Now the question i have is, whats the best way to lower it and move it all in one piece?...  
It currently sits ~ 1500mm off the ground, about 10mtrs away from its final destination.   
Cheers
Ben

----------


## m6sports

Unless you have alot of friends I would say a Crane would be the easiest way. Droping it would be the easy part using timber and hydraulic jacks it's the move that would be the hardest.

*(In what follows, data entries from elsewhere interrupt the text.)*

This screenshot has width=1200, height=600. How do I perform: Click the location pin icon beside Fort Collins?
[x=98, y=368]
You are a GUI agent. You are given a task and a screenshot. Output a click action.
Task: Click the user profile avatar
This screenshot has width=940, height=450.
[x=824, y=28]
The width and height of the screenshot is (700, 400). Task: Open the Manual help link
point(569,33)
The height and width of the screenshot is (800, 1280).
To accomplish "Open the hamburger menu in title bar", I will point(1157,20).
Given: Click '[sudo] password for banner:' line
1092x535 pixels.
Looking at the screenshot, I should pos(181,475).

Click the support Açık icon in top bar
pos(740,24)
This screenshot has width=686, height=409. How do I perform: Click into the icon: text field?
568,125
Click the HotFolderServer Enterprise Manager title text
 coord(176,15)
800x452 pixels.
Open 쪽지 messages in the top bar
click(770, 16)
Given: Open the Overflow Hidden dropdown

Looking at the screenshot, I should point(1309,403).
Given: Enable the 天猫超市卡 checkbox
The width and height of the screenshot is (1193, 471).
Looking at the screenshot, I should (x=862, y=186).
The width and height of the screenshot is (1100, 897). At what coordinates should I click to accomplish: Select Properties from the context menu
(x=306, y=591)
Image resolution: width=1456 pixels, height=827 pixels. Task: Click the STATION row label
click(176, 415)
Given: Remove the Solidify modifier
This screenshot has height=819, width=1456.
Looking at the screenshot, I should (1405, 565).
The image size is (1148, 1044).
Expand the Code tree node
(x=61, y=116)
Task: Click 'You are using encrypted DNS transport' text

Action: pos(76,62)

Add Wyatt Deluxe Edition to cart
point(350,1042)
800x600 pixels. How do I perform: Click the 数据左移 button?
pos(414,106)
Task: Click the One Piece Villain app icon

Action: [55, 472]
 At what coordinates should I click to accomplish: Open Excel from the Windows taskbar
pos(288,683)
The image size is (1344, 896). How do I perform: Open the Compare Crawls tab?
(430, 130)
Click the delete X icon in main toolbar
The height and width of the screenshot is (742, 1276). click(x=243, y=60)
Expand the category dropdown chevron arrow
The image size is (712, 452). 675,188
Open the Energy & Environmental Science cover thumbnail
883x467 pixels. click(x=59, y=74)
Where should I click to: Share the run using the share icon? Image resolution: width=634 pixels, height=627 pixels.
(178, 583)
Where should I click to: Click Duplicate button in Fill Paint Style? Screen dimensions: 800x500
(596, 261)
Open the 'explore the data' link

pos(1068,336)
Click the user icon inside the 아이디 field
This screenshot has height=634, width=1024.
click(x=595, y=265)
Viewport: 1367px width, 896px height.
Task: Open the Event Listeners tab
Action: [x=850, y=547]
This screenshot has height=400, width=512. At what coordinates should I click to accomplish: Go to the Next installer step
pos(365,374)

Why not pull it apart and move it in sections

----------


## Belair_Boy

Not knowing the dimensions and weight it is a bit tricky giving ideas but as m6sports said, a jack and timber bearers (jenga style) can be used to lower it.  If it will fit on a tandem trailer it could be lowered onto the trailer, moved to the new position, raised slightly to remover the trailer and then lowered to the final position.  
Anything can be done with timber, ropes and leavers, they built the pyramids after all - but it does help to have a lot of slaves, err ... friends.  :Smilie: 
If you are at all uncomfortable lifting and moving heavy objects the crane option may prove to be the safest although not cheep.

----------


## m6sports

i didnt even think of using a trailer to move it 
but it should work  
with weight i would be thinking it would be close to 1ton  
i may be overestimating but i dont think it would be light

----------


## Armers

Its empty on the inside, it was built by an old skool chippy (prev owner) so built like a brick @@@@@@@@@.  
I was thinking hydraulic jacks to lower and then maybe drag it? Hireing a crane just for this would be too expencive, the only other thinking i would be to hire a forklift... but then again in the too expencive basket.  
I've not been in there personaly to see if its easy to pull apart yet.  
Cheers for being a sounding board for ideas! 
Ben

----------


## jago

Again not sure of the dimensions but we carried my nieces Cubby (looks similar size ) 2 guys  on each side out to pops truck to be taken to the next house. 
Lighten the load as much as possible, unsecure from base crack the whip and 8 guys should easily move it. At the height its at its perfect for getting those salves under just dont get bitten by redbacks! Cost 2  slabs  + 20 snags

----------


## Tools

Hire a couple of genie lifts to lower it. 
Tools

----------